Entries taken from a collection:
>>>>>

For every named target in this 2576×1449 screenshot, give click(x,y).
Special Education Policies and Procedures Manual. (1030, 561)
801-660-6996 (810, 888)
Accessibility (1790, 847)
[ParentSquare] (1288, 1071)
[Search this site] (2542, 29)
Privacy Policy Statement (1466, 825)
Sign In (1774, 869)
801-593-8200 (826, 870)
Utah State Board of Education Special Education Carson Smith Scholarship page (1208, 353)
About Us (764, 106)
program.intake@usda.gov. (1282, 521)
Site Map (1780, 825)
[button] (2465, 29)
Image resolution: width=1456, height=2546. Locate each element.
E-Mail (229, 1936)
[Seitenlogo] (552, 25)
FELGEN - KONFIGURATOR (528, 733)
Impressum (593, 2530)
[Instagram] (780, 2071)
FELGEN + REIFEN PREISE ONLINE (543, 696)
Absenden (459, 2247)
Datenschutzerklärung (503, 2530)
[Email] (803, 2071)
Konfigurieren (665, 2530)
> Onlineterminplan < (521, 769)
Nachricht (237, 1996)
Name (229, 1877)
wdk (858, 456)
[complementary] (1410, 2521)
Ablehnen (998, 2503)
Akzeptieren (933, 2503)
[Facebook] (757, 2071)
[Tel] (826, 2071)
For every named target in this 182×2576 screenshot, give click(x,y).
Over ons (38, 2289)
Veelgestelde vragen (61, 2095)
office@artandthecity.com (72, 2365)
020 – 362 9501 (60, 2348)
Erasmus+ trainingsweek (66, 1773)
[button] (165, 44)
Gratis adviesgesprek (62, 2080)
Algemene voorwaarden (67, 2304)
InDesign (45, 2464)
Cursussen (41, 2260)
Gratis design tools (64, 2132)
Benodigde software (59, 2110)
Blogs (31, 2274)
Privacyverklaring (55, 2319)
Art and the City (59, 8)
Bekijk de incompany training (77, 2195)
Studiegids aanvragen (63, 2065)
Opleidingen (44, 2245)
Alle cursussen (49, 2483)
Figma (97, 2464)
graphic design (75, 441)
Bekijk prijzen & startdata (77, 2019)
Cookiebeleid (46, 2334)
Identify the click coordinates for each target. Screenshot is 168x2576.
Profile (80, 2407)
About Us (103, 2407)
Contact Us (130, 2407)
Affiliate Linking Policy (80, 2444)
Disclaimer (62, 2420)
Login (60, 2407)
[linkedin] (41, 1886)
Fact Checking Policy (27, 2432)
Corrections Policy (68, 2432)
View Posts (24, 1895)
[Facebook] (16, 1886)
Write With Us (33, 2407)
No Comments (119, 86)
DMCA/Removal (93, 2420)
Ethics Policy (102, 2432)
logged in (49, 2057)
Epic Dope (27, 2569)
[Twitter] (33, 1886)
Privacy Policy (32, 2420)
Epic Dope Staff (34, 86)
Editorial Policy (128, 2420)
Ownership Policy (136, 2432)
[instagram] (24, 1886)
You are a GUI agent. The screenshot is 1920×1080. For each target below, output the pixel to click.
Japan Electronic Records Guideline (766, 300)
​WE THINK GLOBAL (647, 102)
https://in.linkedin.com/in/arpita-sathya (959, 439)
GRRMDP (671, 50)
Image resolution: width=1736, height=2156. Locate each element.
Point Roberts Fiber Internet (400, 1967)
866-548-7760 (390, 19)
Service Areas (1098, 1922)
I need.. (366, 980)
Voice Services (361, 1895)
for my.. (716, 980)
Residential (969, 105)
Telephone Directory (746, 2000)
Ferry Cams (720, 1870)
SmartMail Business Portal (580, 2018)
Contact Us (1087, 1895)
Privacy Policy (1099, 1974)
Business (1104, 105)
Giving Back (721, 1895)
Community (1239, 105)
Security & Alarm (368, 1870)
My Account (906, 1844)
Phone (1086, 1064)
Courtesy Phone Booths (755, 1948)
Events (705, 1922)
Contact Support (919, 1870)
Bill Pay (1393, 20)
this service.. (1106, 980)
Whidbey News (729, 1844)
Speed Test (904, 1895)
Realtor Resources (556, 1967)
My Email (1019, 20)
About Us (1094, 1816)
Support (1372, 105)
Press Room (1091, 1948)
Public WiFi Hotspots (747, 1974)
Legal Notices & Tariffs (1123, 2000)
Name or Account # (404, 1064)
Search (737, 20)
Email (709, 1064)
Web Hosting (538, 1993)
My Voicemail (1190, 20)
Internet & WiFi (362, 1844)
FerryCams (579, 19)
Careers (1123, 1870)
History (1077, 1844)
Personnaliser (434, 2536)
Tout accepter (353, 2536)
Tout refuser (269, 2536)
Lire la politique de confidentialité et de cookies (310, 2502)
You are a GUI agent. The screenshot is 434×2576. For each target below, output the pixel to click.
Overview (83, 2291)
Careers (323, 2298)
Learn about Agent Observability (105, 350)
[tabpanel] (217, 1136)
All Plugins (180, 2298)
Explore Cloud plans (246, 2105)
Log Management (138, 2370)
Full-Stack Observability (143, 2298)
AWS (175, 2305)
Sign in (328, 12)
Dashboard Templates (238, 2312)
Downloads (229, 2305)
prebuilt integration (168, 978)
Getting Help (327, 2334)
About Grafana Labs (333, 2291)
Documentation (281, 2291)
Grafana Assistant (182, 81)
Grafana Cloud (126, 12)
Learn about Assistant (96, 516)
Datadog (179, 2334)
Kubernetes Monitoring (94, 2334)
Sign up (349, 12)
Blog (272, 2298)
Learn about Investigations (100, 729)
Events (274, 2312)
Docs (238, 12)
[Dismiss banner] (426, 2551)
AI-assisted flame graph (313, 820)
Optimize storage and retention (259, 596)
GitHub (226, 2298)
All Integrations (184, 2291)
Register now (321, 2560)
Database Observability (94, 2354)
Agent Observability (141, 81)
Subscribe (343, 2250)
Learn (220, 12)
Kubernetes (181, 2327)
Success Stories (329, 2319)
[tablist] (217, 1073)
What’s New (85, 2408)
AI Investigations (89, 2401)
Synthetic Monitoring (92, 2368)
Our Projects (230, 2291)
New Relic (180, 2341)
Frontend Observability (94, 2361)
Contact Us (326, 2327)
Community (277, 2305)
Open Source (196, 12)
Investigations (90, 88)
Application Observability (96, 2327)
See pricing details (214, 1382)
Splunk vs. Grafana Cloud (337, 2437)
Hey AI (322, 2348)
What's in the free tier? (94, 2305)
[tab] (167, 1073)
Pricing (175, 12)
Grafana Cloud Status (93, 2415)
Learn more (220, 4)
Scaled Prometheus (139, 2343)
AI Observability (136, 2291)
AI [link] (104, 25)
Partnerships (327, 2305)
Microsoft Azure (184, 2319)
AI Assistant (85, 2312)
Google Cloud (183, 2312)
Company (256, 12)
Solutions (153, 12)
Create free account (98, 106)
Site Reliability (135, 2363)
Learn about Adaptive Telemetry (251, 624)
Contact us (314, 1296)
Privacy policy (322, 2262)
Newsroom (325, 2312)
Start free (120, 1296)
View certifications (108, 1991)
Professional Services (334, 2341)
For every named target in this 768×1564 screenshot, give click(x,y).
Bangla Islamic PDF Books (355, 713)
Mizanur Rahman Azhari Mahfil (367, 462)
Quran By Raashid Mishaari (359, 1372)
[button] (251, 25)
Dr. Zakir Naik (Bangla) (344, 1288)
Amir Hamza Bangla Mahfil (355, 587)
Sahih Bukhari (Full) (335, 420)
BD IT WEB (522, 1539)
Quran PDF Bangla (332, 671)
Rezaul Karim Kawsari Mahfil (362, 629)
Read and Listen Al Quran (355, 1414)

<<<<<

**Work to complete**
Return, exactly, the lines from the first line of the records above to the line containing "E-Mail (229, 1936)", both included.

**Solution for this exercise**
For every named target in this 2576×1449 screenshot, give click(x,y).
Special Education Policies and Procedures Manual. (1030, 561)
801-660-6996 (810, 888)
Accessibility (1790, 847)
[ParentSquare] (1288, 1071)
[Search this site] (2542, 29)
Privacy Policy Statement (1466, 825)
Sign In (1774, 869)
801-593-8200 (826, 870)
Utah State Board of Education Special Education Carson Smith Scholarship page (1208, 353)
About Us (764, 106)
program.intake@usda.gov. (1282, 521)
Site Map (1780, 825)
[button] (2465, 29)
Image resolution: width=1456, height=2546. Locate each element.
E-Mail (229, 1936)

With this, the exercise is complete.